Spain’s cost of raising loans spells out the EU denouement for all to see.
Although a few of the financial specialist media caught up on the story yesterday, observers of the EU crisis too often forget how the interconnection of debt must inevitably infect one country after another. Italy and Spain are two closely entwined debtors: although the nature of (and reasons for) their debts are very different, latin credit has a tendency to flow easily from one EU ClubMed to another.
This explains why, in the light of Italy’s disastrous position finally appearing in full on the markets’ radar screens, Spain is heavily implicated – and burdened – when it comes to raising money. Madrid held an important debt auction yesterday, and although the Spanish Treasury managed to attract reasonable demand, it paid much bigger yields (around 20 basis points more than last time) on the bonds.
It was always something of a toss-up which country would be the eventual tipping point, but the simple mathematical truth is that the EU can just about afford a Greece and an Italy, but it can’t sustain a Greece, a Spain and and Italy. And as the latter two are tweedledum and tweedledee in this equation, then – as the Motown classic had it – ‘it just takes two, baby’.
Italy will fail in the end thanks to an unhappy coincidence of Berlusconi scandal, statistical mendacity, and a complete lack of commitment to the idea of trying to do the decent thing – ie, pay creditors back. But Spain’s fiscal system will collapse because it has no strategy for returning the country to sustainable growth. Its economy is so lopsided in favour of property tourism, there simply isn’t the time to rebalance it, nor the money to encourage it. (Let’s not be patronising, by the way: this is the UK’s problem exactly, only without the same pressing urgency – yet).

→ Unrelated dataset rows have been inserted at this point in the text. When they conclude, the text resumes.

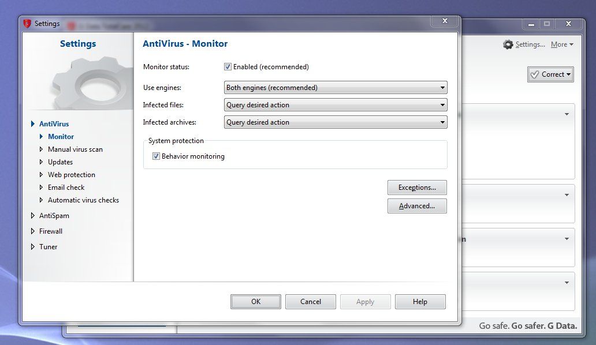Open the Use engines dropdown
The height and width of the screenshot is (345, 596).
336,88
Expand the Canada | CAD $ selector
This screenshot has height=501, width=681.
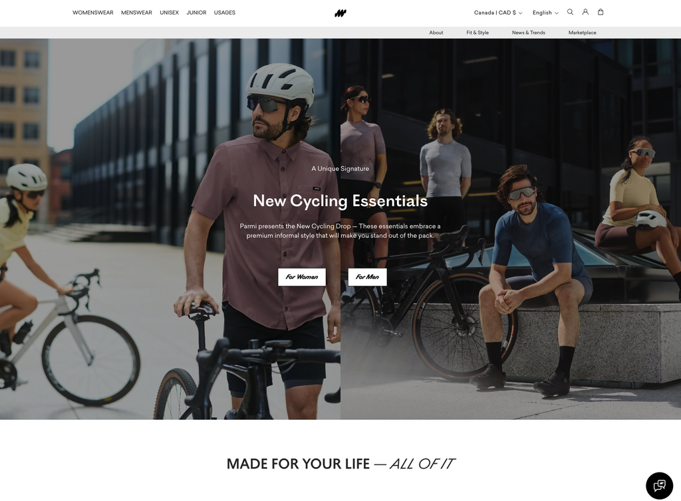click(498, 13)
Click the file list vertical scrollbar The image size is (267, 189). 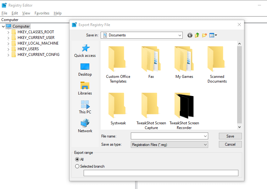click(x=239, y=85)
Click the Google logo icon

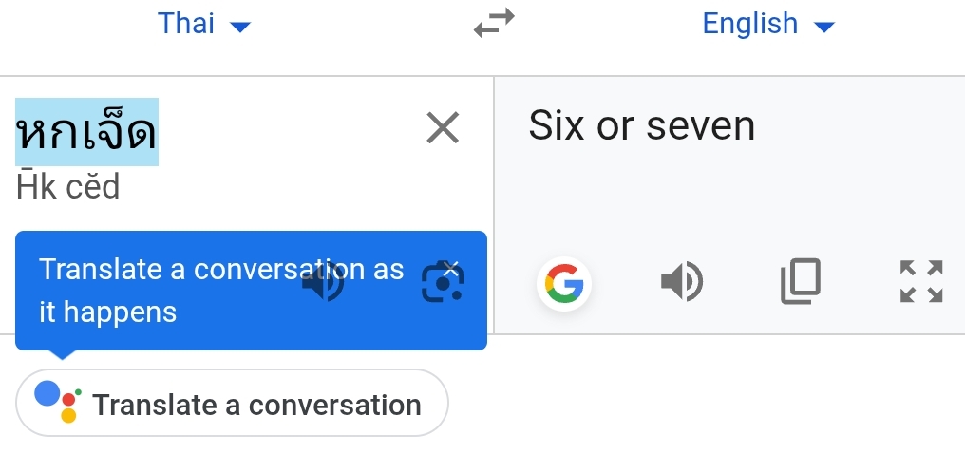coord(563,283)
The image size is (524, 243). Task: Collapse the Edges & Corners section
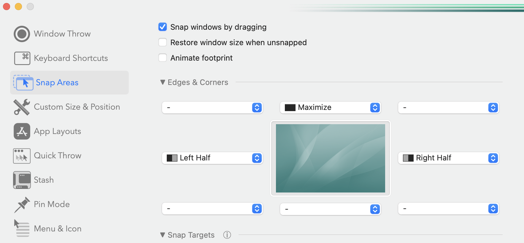click(163, 82)
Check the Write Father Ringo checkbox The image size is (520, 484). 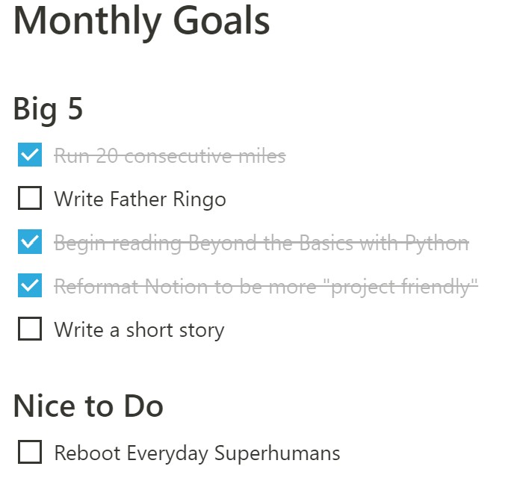(x=30, y=198)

It is thus unsurprising that in a Spanish press interview yesterday, Jean-Claude Trichet of the EU’s Central Bank urged Spain to continue reinforcing measures to return the country to sustainable growth. You can always rely on JCT to tell the patient to stop breathing for a year or so. A little-known fact is that Spain’s economic indebtedness outside the financial arena (and its key problem is in the construction industry) is running at 12 times the profit builders could make even if they sold the whole portfolio tomorrw. In the mid 1990s, Japan found itself in the same position….but did, of course, have a currency it could devalue. Spain doesn’t.
So in a nutshell, all three latin debtors will go down. And thus, the eurozone will go down.
In the light of this glaring inevitability, mates often ask me why the lenders carry on supplying money to pump these dead horses full of formaldehyde, as if they might be whole herds of Damien Hirsts. Surely, they point out, they must know they won’t get paid?
Of course they do. But ownership of debt is power in this world. Not for nothing do banking accountants treat debt as an asset. In truth, it’s more than an asset: it’s a lever.
“Look,” say all these bare-faced lenders, “We lent this money on good faith. Damn it, you begged us to, in order to keep your EU afloat. Well, we did out duty….where’s our reward?”
It is a wonderful line, but it’s hypocritical bollocks. These lizards keep going until they get to the guarantor of last resort – and then they exact their price. “Can’t pay us in cash? That’s OK…we’ll take it in power instead.”
How do you think they got to their contemporary level of immunity? No wonder Angela Merkel doesn’t want to be that final guarantor: she’d be in debt to the bankers for the next thousand years.
Except that she won’t be: Merkel is fearful of fear itself, but she’s wrong. In this instance, the lending community has overplayed its hand – overestimating as it does the tolerance of taxpayers. You see, they never meet any. Each one of them is a befuddled little Louis XVI, fiddling with lock mechanisms, but unaware that the tumbril beckons.